— WORK INSTRUCTIONS —
Reproduce the following records exactly from the line containing "1082x842 pixels. At" onward, ending with the last line and including it.

INPUT FOR THIS TASK: Begin

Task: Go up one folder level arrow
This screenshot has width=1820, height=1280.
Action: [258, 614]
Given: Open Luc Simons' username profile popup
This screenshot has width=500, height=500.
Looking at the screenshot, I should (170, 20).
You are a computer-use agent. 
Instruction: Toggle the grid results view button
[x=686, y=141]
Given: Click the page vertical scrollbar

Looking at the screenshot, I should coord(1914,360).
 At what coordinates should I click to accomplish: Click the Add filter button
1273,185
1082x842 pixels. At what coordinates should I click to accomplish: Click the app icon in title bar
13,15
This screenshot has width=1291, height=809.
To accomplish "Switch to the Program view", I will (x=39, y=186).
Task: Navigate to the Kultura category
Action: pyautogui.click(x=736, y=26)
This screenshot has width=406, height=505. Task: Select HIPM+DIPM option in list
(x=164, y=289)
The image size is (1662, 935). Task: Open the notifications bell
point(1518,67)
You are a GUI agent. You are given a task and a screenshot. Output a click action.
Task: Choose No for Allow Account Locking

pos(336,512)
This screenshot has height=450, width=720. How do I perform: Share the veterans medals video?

INPUT FOR THIS TASK: End

— YOUR SOLUTION —
1082x842 pixels. At what coordinates should I click to accomplish: Click the app icon in title bar
13,15
This screenshot has width=1291, height=809.
To accomplish "Switch to the Program view", I will (x=39, y=186).
Task: Navigate to the Kultura category
Action: pyautogui.click(x=736, y=26)
This screenshot has width=406, height=505. Task: Select HIPM+DIPM option in list
(x=164, y=289)
The image size is (1662, 935). Task: Open the notifications bell
point(1518,67)
You are a GUI agent. You are given a task and a screenshot. Output a click action.
Task: Choose No for Allow Account Locking

pos(336,512)
This screenshot has height=450, width=720. How do I perform: Share the veterans medals video?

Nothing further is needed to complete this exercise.